- Task instructions: From the opening line of the records through the line bearing "Given: Open the Explorer tab", set down every line exactly.

- Pixel coordinate grounding data:
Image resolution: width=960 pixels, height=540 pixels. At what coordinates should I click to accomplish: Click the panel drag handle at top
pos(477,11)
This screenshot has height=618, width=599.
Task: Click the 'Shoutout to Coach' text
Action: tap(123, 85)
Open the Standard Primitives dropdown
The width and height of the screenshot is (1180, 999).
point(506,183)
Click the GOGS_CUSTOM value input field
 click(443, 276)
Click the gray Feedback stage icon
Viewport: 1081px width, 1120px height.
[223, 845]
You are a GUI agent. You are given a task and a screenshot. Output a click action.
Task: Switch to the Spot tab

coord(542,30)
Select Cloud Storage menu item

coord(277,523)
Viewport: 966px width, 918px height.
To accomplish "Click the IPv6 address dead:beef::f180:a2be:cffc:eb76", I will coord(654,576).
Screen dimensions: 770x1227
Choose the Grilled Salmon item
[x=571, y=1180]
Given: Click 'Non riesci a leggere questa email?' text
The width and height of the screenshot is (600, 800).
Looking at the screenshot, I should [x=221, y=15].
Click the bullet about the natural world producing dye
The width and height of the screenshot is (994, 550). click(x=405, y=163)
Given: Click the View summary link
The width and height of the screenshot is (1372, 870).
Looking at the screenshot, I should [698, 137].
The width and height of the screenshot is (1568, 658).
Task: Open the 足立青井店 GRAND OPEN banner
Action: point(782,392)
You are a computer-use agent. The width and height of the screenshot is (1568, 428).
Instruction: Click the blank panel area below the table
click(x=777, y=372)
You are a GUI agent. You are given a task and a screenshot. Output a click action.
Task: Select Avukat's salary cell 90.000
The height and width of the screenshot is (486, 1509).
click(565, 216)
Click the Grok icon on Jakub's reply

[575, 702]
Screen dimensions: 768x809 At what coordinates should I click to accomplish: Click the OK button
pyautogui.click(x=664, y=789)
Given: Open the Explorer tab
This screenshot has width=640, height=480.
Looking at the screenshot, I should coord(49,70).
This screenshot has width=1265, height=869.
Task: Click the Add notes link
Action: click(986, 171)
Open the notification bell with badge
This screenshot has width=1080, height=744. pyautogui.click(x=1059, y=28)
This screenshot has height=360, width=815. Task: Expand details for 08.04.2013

- Response:
Image resolution: width=960 pixels, height=540 pixels. At what coordinates should I click to accomplish: Click the panel drag handle at top
pos(477,11)
This screenshot has height=618, width=599.
Task: Click the 'Shoutout to Coach' text
Action: tap(123, 85)
Open the Standard Primitives dropdown
The width and height of the screenshot is (1180, 999).
point(506,183)
Click the GOGS_CUSTOM value input field
 click(443, 276)
Click the gray Feedback stage icon
Viewport: 1081px width, 1120px height.
[223, 845]
You are a GUI agent. You are given a task and a screenshot. Output a click action.
Task: Switch to the Spot tab

coord(542,30)
Select Cloud Storage menu item

coord(277,523)
Viewport: 966px width, 918px height.
To accomplish "Click the IPv6 address dead:beef::f180:a2be:cffc:eb76", I will coord(654,576).
Screen dimensions: 770x1227
Choose the Grilled Salmon item
[x=571, y=1180]
Given: Click 'Non riesci a leggere questa email?' text
The width and height of the screenshot is (600, 800).
Looking at the screenshot, I should [x=221, y=15].
Click the bullet about the natural world producing dye
The width and height of the screenshot is (994, 550). click(x=405, y=163)
Given: Click the View summary link
The width and height of the screenshot is (1372, 870).
Looking at the screenshot, I should [698, 137].
The width and height of the screenshot is (1568, 658).
Task: Open the 足立青井店 GRAND OPEN banner
Action: point(782,392)
You are a computer-use agent. The width and height of the screenshot is (1568, 428).
Instruction: Click the blank panel area below the table
click(x=777, y=372)
You are a GUI agent. You are given a task and a screenshot. Output a click action.
Task: Select Avukat's salary cell 90.000
The height and width of the screenshot is (486, 1509).
click(565, 216)
Click the Grok icon on Jakub's reply

[575, 702]
Screen dimensions: 768x809 At what coordinates should I click to accomplish: Click the OK button
pyautogui.click(x=664, y=789)
Given: Open the Explorer tab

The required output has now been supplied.